Output the rows exactly as they appear, everything from the line containing "This screenshot has height=593, width=593." down to the end of the rows, both ends included.

## START Information provided

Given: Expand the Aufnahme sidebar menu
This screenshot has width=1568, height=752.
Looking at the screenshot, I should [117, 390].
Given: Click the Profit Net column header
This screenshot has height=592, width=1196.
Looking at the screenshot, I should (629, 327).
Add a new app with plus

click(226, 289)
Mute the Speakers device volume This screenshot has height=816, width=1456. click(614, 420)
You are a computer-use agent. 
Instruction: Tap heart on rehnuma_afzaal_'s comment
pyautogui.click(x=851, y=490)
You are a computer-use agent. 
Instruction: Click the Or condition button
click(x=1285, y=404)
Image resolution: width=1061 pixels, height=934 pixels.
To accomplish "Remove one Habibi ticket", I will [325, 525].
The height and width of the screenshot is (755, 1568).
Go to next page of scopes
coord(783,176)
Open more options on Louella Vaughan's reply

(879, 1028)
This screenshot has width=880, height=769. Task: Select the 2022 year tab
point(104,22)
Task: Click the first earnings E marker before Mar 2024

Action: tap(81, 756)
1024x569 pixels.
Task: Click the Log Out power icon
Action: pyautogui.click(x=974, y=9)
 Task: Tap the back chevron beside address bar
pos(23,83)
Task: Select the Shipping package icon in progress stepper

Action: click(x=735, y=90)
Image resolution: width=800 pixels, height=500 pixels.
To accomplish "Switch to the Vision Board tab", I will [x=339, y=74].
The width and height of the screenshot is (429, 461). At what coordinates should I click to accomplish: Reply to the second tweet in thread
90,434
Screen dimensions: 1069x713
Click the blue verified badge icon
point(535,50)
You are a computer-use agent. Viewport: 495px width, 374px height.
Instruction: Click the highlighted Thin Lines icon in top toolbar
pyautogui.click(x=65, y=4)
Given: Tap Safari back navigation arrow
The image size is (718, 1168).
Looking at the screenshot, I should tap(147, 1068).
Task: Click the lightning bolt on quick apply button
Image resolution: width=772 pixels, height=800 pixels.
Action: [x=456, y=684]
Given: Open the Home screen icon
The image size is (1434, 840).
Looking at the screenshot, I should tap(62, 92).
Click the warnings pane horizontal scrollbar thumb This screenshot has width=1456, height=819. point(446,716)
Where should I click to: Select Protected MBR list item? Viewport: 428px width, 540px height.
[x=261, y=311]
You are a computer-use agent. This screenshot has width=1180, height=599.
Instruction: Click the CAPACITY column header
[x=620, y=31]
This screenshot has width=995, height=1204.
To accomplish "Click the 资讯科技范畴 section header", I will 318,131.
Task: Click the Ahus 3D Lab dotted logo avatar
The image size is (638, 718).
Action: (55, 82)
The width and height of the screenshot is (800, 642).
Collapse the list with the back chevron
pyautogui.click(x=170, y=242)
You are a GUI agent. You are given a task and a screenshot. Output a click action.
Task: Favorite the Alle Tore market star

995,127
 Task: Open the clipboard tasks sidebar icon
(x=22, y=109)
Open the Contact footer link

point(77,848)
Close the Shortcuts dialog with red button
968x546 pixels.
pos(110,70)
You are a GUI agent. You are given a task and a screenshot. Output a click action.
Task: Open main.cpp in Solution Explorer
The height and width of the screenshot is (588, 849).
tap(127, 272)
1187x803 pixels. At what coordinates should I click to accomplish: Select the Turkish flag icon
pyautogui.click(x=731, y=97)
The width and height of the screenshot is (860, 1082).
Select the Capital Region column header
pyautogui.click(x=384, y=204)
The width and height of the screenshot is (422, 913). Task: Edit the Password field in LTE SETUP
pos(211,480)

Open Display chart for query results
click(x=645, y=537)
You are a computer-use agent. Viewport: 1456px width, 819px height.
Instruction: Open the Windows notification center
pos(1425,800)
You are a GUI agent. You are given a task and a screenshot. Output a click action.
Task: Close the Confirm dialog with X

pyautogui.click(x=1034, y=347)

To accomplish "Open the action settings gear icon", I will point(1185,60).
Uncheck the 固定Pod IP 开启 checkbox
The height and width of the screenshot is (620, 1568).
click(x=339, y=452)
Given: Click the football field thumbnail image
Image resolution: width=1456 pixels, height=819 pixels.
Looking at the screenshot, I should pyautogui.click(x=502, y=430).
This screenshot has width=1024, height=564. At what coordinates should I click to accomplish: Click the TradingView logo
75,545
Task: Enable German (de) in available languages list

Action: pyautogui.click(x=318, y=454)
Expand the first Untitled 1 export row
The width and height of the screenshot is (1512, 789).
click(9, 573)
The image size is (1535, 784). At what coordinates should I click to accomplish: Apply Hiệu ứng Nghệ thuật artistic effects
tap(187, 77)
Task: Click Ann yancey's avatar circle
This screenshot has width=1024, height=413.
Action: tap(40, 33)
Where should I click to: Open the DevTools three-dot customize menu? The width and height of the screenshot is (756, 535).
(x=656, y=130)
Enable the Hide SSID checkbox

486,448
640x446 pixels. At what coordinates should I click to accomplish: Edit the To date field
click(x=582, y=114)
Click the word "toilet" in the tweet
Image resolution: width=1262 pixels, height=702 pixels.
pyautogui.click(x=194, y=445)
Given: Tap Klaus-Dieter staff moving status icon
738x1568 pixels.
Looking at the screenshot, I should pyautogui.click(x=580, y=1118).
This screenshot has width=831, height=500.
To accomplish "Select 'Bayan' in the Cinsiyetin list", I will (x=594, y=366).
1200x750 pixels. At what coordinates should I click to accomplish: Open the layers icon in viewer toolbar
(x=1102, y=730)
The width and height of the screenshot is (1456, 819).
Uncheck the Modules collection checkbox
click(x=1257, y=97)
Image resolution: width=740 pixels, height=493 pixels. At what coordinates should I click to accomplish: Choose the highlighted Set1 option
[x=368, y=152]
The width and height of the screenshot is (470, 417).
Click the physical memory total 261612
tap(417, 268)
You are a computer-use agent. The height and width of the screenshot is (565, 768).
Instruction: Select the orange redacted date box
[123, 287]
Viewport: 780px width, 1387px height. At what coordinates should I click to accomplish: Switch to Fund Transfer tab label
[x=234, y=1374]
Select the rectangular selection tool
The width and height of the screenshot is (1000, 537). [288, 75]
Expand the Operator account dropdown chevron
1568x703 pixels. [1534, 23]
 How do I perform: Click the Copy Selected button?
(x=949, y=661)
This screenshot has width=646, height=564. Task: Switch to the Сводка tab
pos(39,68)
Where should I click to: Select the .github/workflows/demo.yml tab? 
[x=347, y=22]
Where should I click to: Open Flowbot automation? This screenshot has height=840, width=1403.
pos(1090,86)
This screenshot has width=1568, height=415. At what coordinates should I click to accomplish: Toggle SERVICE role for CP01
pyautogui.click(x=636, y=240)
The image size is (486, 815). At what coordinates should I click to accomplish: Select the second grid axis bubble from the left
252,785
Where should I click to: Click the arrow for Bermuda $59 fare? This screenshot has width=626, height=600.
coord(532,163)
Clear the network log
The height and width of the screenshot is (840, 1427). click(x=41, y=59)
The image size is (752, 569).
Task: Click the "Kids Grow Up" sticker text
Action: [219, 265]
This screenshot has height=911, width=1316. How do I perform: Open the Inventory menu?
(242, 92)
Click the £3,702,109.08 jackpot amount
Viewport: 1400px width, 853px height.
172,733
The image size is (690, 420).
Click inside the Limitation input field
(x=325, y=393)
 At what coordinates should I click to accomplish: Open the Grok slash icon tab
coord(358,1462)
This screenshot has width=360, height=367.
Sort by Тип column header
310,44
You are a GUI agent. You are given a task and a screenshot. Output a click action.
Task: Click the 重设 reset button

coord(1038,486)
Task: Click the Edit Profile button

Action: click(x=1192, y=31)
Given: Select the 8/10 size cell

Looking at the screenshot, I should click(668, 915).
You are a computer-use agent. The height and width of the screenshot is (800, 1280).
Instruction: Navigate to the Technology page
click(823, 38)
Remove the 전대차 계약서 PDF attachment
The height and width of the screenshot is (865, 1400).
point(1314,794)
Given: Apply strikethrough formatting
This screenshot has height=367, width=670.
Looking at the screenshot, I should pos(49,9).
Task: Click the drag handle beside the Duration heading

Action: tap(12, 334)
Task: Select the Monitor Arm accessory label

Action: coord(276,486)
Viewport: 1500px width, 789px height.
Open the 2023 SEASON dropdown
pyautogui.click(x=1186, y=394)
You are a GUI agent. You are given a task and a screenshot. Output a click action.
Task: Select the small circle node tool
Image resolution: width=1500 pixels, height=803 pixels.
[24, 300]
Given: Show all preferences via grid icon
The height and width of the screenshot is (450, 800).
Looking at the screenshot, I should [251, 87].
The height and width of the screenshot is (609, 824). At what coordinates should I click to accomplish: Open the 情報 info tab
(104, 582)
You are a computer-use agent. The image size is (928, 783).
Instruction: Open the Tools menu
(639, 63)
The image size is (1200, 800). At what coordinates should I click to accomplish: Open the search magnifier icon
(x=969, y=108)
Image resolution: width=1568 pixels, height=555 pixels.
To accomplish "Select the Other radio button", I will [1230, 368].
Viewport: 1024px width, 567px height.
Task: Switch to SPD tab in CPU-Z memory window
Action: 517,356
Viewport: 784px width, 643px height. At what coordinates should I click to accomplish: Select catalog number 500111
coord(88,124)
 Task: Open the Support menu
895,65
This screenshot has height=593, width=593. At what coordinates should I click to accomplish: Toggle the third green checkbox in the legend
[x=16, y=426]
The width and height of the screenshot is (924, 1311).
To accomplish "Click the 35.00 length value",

## END Information provided

### Solution
This screenshot has height=593, width=593. At what coordinates should I click to accomplish: Toggle the third green checkbox in the legend
[x=16, y=426]
The width and height of the screenshot is (924, 1311).
To accomplish "Click the 35.00 length value",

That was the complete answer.